When I was a kid I spent many summer afternoons at the Lake Owasso Beach.  We would go swimming after biking the three miles to get there.  My Mom always said I could drown unless I rested for an hour after biking.  In what strikes me now as an insane sense of obedience, I sat there for an hour in the hot sun before swimming.  I'll never get those hours back.  We enjoyed swimming although I remember the painful walk through the hot sand to get to the water.  In a cement block building they sold soda, ice cream, gum, candy bars and chips but we never had the spending money for that stuff.  We'd just enjoy the water.
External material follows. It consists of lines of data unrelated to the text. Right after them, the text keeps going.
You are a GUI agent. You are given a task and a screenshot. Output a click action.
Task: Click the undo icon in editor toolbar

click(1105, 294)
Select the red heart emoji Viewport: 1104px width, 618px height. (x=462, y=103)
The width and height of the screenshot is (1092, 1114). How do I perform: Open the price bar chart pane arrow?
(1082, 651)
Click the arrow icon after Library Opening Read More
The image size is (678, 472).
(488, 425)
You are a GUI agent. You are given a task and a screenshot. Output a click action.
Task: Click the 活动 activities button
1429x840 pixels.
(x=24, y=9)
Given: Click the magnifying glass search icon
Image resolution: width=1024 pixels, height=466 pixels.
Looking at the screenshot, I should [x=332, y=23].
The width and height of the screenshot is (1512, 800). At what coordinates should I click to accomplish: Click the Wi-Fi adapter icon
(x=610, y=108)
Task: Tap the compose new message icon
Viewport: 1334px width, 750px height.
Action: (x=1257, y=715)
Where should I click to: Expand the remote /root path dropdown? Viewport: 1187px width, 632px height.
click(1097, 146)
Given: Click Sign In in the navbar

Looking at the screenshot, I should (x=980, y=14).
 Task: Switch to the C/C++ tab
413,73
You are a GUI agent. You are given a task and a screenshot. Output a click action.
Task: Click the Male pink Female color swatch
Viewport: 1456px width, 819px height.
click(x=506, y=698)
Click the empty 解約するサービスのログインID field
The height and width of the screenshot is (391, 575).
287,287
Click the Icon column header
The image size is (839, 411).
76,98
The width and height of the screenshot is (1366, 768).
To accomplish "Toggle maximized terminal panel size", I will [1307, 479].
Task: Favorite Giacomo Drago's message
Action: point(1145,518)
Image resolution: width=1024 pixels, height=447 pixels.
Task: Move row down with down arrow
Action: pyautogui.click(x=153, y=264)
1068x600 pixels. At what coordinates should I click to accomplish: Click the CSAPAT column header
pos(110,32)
I was such a swimmer; enjoying the buoyancy of my body in the water long past the time most kids would want to take a break.  The summer before last I surveyed Lake Owasso with my kayak. I paddled the perimeter of the lake admiring the homes and rating the homeowners. Nearly all of the lake is developed.  Only a small portion near the southern tip of the lake is natural.  And the natural part is all cat tail beds which are great for cleaning up the water. If the homeowners had golf course type lawn all the way down to the shore, I gave them a poor rating.  If they had some natural vegetation between their house and the shore, they got a good rating.  I was happy to see a loon family living on on the water.  This weekend I was saddened to learn of a huge fish kill on Lake Owasso.  It seems that as soon as the ice formed on the lake thousands of fish died and could be viewed through the clear ice.  All sizes and species of fish died including sunnies, walleye and muskies. The Department of Natural Resources is investigating starting today.  Did the fish die as a result of the development along the lake shore?  That lake has been developed since I was a child but it could have something to do with it. Did someone pour something into the lake to kill weeds and accidentally kill the fish?  Did the lake run out of oxygen?  The lake isn't very deep and is usually aerated but never this early in the season.  You wouldn't think the water would be so short of oxygen at the end of November to kill all these fish because the ice just formed in the past ten days.  I'm glad the cause of the fish kill is being investigated.  I saw one comment that said "I would never swim in that cesspool again."  I'm not convinced Lake Owasso is a cesspool.  I sincerely hope it isn't a cesspool.